Deal argued that he had uncovered new evidence related to the failure of the Monroe County Medical Examiner's Office to collect fingernail scrapings from Doll's victim, Joseph Benaquist, and new DNA tests of people who might have had access to the murder scene should lead to Doll's conviction being overturned and a new trial granted.

Church ruled that the defendant did not present a factual assertion that the two pieces of "newly discovered evidence" could not have been available for the 2010 trial. 

"As discussed below, a sound defense trial strategy could have been to avoid further scientific testing and emphasizing the prosecution's failure to test some evidence," Church wrote. "The defense was aware, for example, of the drops of blood on the victim's boot before trial and that it had not be subjected to DNA profiling. All they had to do was ask that it be tested."

The defense could have also asked that fingernail scrapings be tested.  If the defense had made the request, the attorneys would have learned that clippings and scrapings had not been collected.

As for a bit of third-party DNA found on the victim's boot, that evidence could have been available at trial, Sanford said.

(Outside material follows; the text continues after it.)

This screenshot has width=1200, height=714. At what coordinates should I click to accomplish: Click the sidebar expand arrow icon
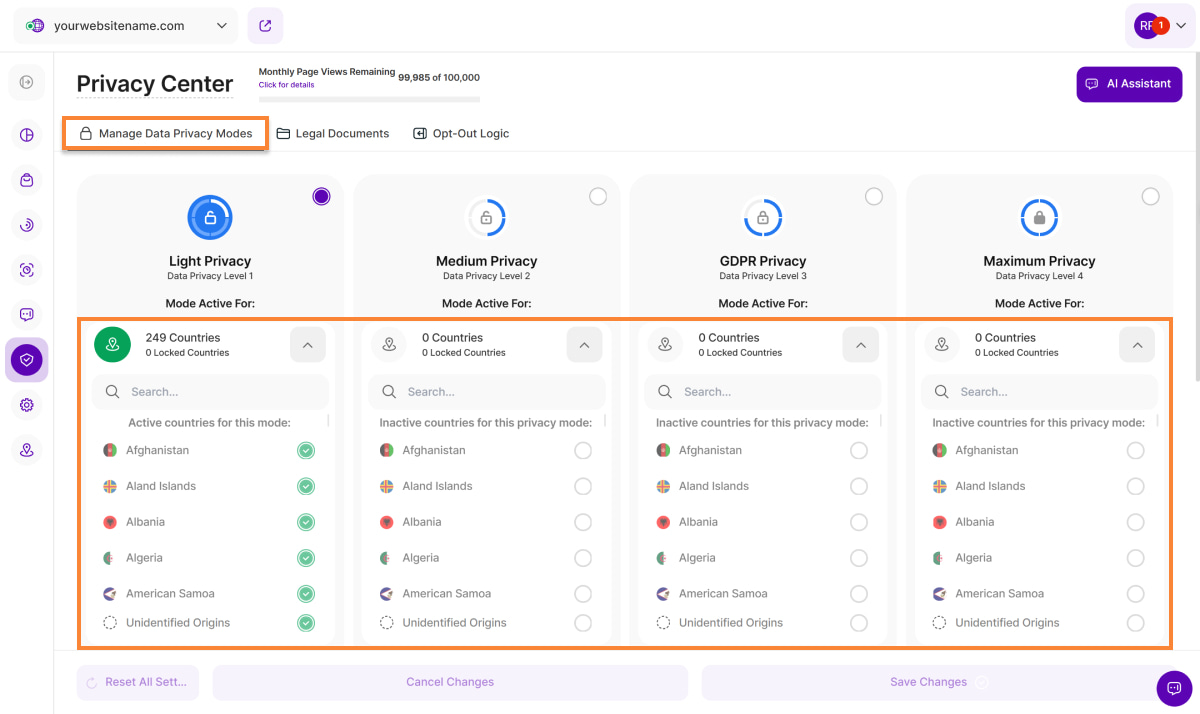(26, 82)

There were photographs available to the defense that showed a possible bloodstain on the victim's boot.  The defense, he said, could have insisted that the bloodstain be tested.

Prior court rulings have found that for evidence to be considered "new" in an appeal, it must be evidence that could not have been discovered by the defense through diligence. 

It's also not readily apparent that the DNA comparisons would change the outcome of the trial, Sanford ruled.

For these reasons, Doll has failed to prove that his "new evidence" could not have been discovered before trial.

Church, an Orleans County judge, heard the appeal because Genesee County Court Judge Melissa Lightcap Cianfrini formerly worked for the Genesee County District Attorney's Office and had been involved in prior appeals, so she had a conflict of interest.

Doll was sentenced to 15 years to life for the 2009 murder of Benaquist. He has consistently maintained his innocence since his arrest.

On the night of Feb. 16, 2009, Doll was found walking in Pembroke in blood-soaked clothing by a deputy and questioned.  Due to the suspicious nature of his appearance and a van he identified himself as operating earlier in the evening, he was questioned by investigators who feared there was a seriously hurt or dead person in the area.  Those emergency circumstances allowed investigators wide leeway in questioning Doll and searching for a possible victim. Several hours later, Benaquist's badly beaten body was found in the driveway of his home in Pembroke.

Benaquist and Doll, a prison guard, had been partners in a used car business.